Throughout this work, the focusing characteristics of the focusing lens are numerically simulated by the finite element method based on COMSOL Multiphysics software, and the material parameters are listed as follows: the density ρ_b = 8400 kg/m³, the longitudinal wave velocity c_l = 4400 m/s, and the transversal wave velocity c_s = 2200 m/s for brass; ρ_w= 1.21 kg/m³ and c_w = 344 m/s for air. In the simulations, the acoustic-structure boundary conditions are imposed on the boundaries of each brass cylinder.

Figures 2(a) and 2(b) exhibit the amplitude distributions (|p/p₀|) of the pressure fields for the free space and the focusing lens at 42.63 kHz, respectively.
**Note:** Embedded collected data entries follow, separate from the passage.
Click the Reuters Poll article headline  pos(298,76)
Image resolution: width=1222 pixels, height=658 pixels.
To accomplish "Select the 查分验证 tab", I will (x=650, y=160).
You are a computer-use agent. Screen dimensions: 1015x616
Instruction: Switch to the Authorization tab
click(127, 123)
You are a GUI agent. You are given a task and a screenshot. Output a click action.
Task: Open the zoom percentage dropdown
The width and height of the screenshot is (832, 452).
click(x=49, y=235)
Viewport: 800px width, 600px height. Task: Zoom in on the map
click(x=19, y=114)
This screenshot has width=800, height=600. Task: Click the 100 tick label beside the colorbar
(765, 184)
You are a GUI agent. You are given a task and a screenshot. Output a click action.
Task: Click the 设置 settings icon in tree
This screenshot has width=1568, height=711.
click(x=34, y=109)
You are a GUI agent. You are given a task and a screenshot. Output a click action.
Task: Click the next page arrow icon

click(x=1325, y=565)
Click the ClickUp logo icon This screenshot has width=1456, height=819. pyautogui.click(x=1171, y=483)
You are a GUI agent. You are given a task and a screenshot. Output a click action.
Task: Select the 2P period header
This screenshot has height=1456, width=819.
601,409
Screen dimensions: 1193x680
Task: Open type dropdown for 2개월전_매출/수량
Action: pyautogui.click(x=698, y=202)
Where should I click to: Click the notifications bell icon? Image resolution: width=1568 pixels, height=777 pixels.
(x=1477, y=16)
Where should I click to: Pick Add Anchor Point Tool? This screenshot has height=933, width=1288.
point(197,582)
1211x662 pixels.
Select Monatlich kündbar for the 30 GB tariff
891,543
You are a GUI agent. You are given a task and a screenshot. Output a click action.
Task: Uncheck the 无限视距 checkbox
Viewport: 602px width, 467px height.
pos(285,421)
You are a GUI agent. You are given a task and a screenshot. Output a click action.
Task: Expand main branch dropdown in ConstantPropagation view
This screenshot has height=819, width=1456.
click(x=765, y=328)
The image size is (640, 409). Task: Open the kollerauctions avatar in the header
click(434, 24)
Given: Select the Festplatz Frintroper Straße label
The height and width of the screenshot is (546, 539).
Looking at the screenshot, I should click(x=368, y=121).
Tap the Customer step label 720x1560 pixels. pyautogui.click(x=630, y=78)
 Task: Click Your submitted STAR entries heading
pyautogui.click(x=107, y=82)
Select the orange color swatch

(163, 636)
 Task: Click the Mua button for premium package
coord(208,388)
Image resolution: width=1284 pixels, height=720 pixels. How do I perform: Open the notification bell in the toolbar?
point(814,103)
The incident cylindrical source is located at (−40 mm, 0) in Cartesian coordinates, and its initial amplitude |p₀| is 1.0 Pa. As shown in Fig. 2(a), in the free space, the cylindrical wave is attenuated rapidly with the increase of the propagation distance. However, with the focusing lens, the cylindrical wave is focused into a perfect point without diffraction at the center of the annuluses, which is shown in Fig. 2(b). Moreover, the focusing effect also exists at many other frequencies, such as 29.50 kHz and 55.32 kHz, which are shown in Figs. 2(c) and 2(d). It also presents great focusing performance at these frequencies. By comparing the results in Figs. 2(b)–2(d), we find that the size of the focal spot becomes smaller with the increase of the frequency due to the wavelength of the cylindrical wave. Figures 2(e) and 2(f) show the focusing characteristics in the lens with different layer numbers, and the other parameters are the same as those in Fig. 2(b). As shown in Figs. 2(e) and 2(f), the focusing effect also exists. Compared with the scenario in Fig. 2(b), the focusing effect is much weaker for the single layer lens, but is almost the same for the three layer lens. The maximum values of |p/p₀| at the focal spot are 0.43, 1.19, and 1.22 in Figs. 2(e), 2(b), and 2(f), respectively. Therefore, we design two-layer annuluses in the acoustic focusing lens.

Fig. 2.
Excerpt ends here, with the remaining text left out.